Collected data:
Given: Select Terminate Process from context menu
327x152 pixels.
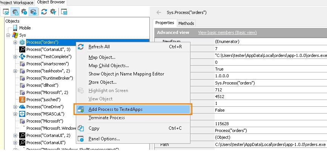Looking at the screenshot, I should 106,118.
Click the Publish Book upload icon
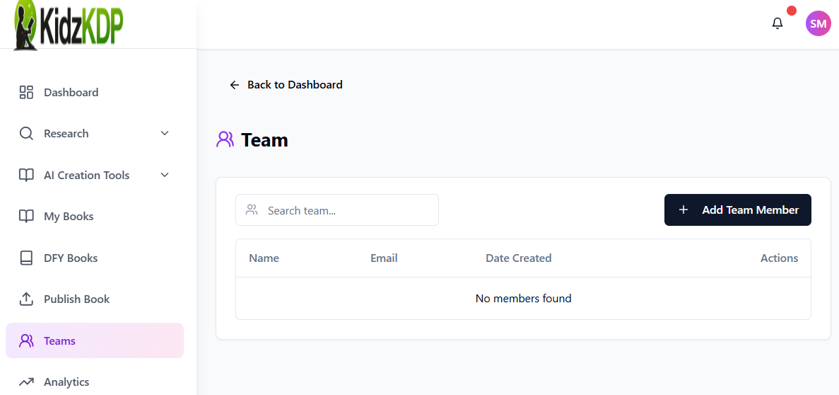 tap(26, 299)
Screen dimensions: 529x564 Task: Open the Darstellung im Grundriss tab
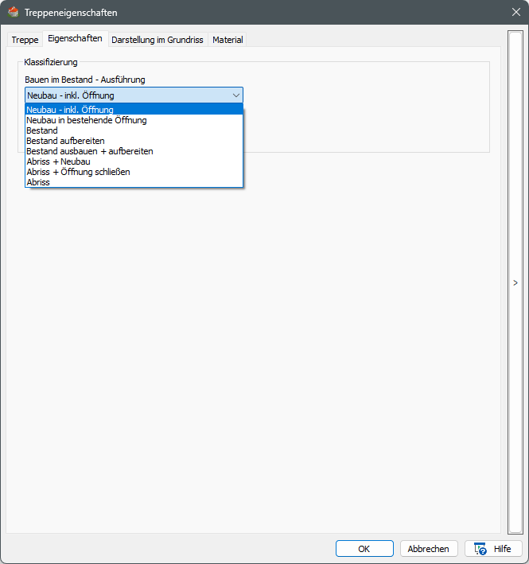(158, 40)
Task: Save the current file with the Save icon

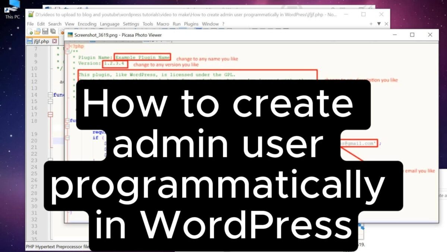Action: coord(45,31)
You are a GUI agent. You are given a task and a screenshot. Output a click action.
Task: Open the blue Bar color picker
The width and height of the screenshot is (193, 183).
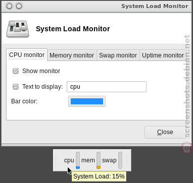point(87,101)
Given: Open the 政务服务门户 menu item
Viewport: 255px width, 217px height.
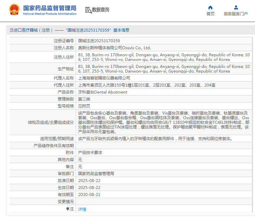Looking at the screenshot, I should click(236, 14).
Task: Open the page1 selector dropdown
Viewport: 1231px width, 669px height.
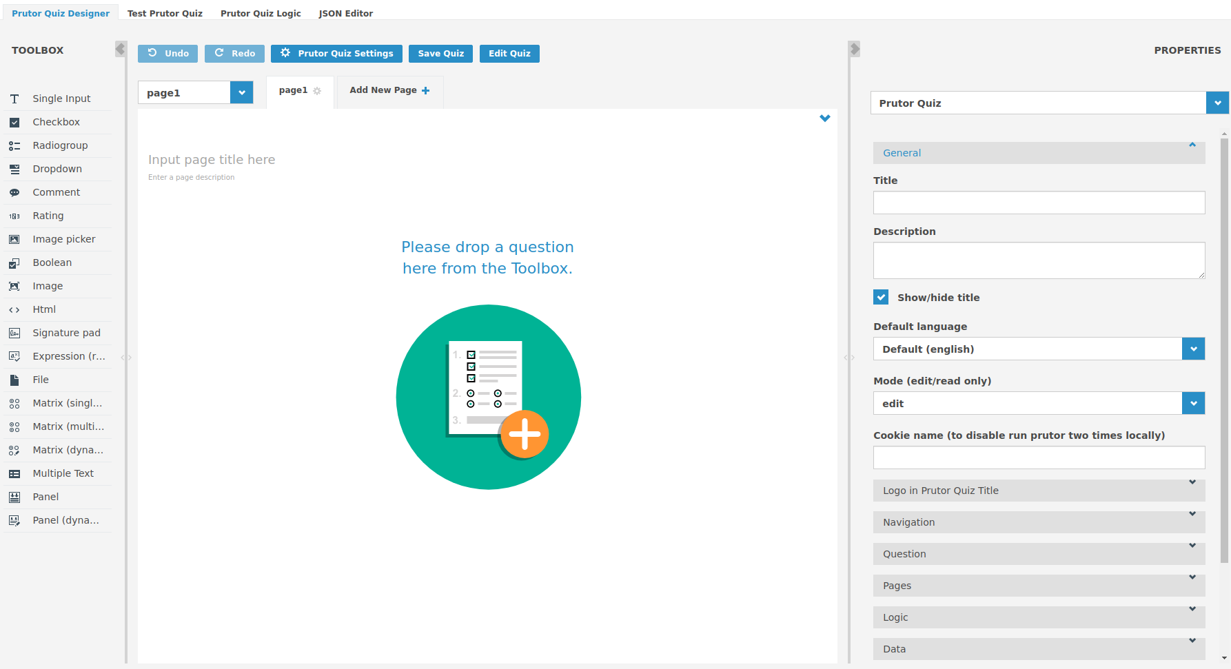Action: point(241,92)
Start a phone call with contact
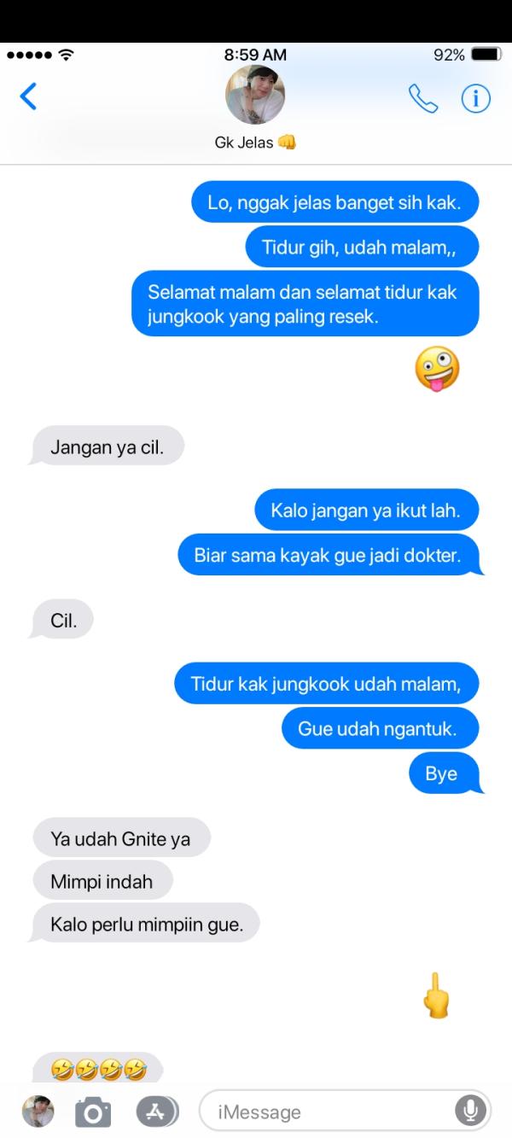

* **YOUR INSTRUCTIONS**
How many lines of the records contain the string "Open"? Case matters. Give only the number.

* **FINISHED TASK**
4